The door to Anthony Cipriano’s office in the Natural Science and Mathematics (NSM) building is easily the most knocked-upon door at California State University, Dominguez Hills. Although the room doubles as storage for the six biology laboratories that he oversees, it is also where faculty and students can find one of the department’s most vital resources – Cipriano himself. When he is not maintaining the equipment and supplies for the labs, assisting a professor, or teaching his own students in an Introduction to Biology class, the winner of the first Outstanding Education Support Award at last month’s Staff Awards of Excellence, can be found in his office, ready to collaborate on a project, give advice, or simply to hear a new idea from the professors and graduate student instructors that he supports.
“This is going to happen all day,” he says. “I’m here at 7 a.m. in the morning and leave around 5:30 or so. Most of the time, I’m not even in here, I’m in one of the labs.”
Cipriano, the lead instructional support technician, has one full-time assistant and one student assistant to help manage six labs that are used by CSU Dominguez Hills natural and clinical science students, as well as students from the California Academy of Mathematics and Science (CAMS), which is located on the university’s campus. Their weekly regimen includes prepping media for students to work with in class, setting up and tearing down the labs, cleaning the facilities, storing biohazard waste for eventual removal, and ordering supplies, many of which are perishable specimens whose arrival Cipriano tracks meticulously. Mornings often begin with disassembling labs from the previous evening’s classes. Although the challenges are many, and often with very limited time frames, he says that his goal is to expedite learning as much as possible, going over and above the call of duty.
“There isn’t much that I don’t do,” Cipriano says. “There are two or three professors who I help by proctoring their exams. There are over 100 students in the class, so an extra pair of eyes always helps. I will explain certain techniques to the students, how equipment works. I explain everything to the instructor on how we set it all up, so it will make their job smoother.
“The less deviation from the protocols they have to address, the easier it is for them to get their message across to the students, and the students can have a successful laboratory. We try to minimize the amount of extras that have to be done in the class so that all the students have to do is come in, listen to the professor give the pre-lab lecture, and go to work.”
A New York native, Cipriano left his home in Long Island in the late 1970s for a construction job in Phoenix. A few years later, he made his way to Southern California, where he became an independent contractor before starting a family and settling in Huntington Beach. In 1995, he began attending classes at Cypress College, where he earned his Associate of Arts degree in human services and an Associate of Science degree in biology.

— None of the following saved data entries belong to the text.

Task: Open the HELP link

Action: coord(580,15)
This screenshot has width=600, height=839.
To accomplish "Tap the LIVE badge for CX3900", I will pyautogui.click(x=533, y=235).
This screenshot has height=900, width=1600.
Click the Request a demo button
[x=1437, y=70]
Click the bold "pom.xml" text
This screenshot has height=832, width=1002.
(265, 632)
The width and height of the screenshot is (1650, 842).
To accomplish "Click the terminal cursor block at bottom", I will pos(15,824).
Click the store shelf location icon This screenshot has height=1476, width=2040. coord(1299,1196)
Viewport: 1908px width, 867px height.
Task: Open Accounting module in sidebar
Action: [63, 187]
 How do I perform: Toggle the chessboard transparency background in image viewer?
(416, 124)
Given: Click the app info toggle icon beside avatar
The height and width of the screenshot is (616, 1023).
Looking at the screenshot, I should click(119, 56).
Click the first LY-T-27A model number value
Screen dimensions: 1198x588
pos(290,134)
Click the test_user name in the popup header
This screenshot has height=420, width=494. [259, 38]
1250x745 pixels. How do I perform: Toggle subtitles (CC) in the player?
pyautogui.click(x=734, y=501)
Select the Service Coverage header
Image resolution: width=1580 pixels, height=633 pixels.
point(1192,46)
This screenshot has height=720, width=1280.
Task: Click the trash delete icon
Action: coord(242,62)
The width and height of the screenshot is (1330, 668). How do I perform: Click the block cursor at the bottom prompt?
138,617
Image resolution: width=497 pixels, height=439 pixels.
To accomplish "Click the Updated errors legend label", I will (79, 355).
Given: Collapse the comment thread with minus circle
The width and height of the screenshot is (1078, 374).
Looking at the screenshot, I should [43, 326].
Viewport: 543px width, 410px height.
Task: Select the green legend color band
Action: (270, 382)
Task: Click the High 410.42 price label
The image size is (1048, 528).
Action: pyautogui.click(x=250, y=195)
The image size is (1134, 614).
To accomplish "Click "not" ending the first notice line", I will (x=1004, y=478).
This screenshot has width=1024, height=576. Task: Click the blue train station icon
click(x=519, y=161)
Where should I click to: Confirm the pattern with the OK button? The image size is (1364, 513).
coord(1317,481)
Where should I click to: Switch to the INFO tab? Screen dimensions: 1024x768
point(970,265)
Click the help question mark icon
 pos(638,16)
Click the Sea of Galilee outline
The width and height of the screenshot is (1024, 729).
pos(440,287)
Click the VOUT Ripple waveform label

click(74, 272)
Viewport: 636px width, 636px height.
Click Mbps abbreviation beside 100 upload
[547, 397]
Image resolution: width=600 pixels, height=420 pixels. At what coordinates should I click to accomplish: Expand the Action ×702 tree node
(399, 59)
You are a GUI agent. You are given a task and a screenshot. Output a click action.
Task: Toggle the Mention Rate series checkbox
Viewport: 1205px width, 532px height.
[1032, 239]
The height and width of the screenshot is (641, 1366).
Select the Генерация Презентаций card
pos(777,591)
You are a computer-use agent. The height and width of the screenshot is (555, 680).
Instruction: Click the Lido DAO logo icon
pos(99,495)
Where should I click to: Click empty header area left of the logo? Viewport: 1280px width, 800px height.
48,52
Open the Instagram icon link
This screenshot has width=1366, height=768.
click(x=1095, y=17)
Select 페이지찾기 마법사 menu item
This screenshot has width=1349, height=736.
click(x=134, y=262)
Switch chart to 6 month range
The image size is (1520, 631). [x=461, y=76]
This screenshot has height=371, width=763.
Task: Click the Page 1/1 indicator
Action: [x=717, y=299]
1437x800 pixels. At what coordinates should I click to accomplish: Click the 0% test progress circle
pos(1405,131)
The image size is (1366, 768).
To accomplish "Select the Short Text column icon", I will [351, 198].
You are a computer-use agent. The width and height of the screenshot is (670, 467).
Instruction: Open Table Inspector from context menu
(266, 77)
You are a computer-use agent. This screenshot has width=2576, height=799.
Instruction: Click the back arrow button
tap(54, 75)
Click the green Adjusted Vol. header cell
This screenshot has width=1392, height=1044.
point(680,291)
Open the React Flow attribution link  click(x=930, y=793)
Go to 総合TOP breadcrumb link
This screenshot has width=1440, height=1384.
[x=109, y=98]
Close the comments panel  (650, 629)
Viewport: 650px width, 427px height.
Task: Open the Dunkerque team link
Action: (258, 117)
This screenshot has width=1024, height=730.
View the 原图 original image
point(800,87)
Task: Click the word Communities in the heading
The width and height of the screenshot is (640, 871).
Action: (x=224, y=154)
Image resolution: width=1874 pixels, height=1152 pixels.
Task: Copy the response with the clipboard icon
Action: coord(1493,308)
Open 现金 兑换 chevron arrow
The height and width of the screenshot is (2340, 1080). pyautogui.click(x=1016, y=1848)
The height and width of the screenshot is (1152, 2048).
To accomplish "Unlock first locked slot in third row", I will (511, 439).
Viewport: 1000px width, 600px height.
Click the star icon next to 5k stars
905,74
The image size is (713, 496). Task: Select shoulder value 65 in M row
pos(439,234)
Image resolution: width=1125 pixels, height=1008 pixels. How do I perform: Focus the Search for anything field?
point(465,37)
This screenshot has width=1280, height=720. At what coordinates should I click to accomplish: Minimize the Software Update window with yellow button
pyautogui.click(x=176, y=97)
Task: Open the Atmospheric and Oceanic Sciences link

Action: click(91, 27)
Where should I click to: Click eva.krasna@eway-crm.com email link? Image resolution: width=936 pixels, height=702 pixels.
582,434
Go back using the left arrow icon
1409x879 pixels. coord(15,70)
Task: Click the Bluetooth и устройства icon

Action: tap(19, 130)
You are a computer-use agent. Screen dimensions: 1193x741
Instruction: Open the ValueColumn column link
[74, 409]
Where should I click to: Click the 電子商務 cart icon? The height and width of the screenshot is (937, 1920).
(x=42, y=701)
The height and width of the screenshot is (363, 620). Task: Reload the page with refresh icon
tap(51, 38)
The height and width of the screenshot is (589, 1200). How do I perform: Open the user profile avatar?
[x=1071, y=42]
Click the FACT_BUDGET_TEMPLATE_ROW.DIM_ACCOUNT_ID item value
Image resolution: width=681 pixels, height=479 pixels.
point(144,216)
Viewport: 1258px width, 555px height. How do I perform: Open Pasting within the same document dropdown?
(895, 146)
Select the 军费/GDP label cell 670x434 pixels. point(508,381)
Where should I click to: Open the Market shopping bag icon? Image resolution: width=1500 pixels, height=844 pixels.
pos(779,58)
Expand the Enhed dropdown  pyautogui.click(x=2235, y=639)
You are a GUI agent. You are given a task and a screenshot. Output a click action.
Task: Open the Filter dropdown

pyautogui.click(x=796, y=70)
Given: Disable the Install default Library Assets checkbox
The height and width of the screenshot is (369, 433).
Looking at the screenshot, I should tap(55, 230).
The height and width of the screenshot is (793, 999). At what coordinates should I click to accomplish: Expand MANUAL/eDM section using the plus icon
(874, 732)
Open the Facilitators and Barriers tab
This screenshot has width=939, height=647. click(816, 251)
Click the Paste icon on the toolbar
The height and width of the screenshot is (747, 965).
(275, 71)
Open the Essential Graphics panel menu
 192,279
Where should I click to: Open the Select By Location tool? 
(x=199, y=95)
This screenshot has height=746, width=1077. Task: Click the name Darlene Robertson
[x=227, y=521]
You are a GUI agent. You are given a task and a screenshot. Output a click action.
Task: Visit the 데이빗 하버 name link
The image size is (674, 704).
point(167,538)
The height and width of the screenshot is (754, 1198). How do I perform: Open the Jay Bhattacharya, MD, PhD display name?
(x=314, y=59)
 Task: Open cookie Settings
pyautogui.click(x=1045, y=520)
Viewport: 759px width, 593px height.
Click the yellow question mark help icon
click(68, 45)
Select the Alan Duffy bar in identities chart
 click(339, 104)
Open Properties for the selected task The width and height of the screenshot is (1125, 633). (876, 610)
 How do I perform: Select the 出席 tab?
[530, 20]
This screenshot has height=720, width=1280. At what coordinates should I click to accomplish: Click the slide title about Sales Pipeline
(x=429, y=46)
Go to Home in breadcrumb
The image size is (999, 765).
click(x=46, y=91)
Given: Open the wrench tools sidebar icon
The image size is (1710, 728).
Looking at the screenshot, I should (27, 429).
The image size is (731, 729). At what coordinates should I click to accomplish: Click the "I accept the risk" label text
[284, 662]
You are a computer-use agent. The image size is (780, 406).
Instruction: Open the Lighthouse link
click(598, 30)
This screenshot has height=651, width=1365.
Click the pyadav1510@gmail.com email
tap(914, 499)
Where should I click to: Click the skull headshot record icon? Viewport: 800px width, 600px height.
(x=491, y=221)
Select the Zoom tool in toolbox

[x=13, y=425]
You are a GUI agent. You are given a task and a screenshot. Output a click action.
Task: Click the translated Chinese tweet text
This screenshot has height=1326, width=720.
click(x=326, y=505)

Cipriano transferred to CSU Dominguez Hills to major in biology, achieving his bachelor’s degree in science in 2003 and his master’s degree with an emphasis on molecular biology in 2004. While completing his master’s program, he was asked to help out in the department’s office as an instructional support technician’s assistant. When the lead technician position opened up with the retirement of his predecessor, Stan Noguchi, Cipriano was urged to apply for the job and assumed his current position in 2007. He looks forward to future improvements to the NSM facilities, which are part of the university’s master plan, and hopes to use his extensive experience in the CSU Dominguez Hills biology labs to put his mark on the renovations, as Noguchi had done during the construction of the original building.
“It would be really nice because then our research department would expand greatly,” says Cipriano, who is currently working with Dr. John Carvalho and his graduate student John Vu, to develop modalities for indentifying bacteria. “I would love to get into research, I can diversify even more. I’m also hoping they would allow me to teach another class.”
Cipriano says that he is grateful to his colleagues who nominated him for the Outstanding Education Support Award, and to the university, “for giving me the opportunity to do the things that I really like to do.” He says that despite any challenges on the job, the quality of the faculty and staff in his department has been “a great thing.”
“Everybody in my department works together,” he says. “I’ve been in a lot of different situations, but here it’s like family. The chair, Dr. John Thomlinson, is really good; I can talk to him anytime, about anything. All the professors in the bio department – we get along really, really well. There are people to bounce ideas off of; they come to me, and I go to them. We can count on one another.”
Cipriano says that one of the greatest rewards of his job is when students return to campus and thank him for his mentorship and hopes that their education remains a priority.
“Students are our future,” he says. “They’re the ones who are going to [run] our hospitals and become the scientists and teachers of tomorrow.”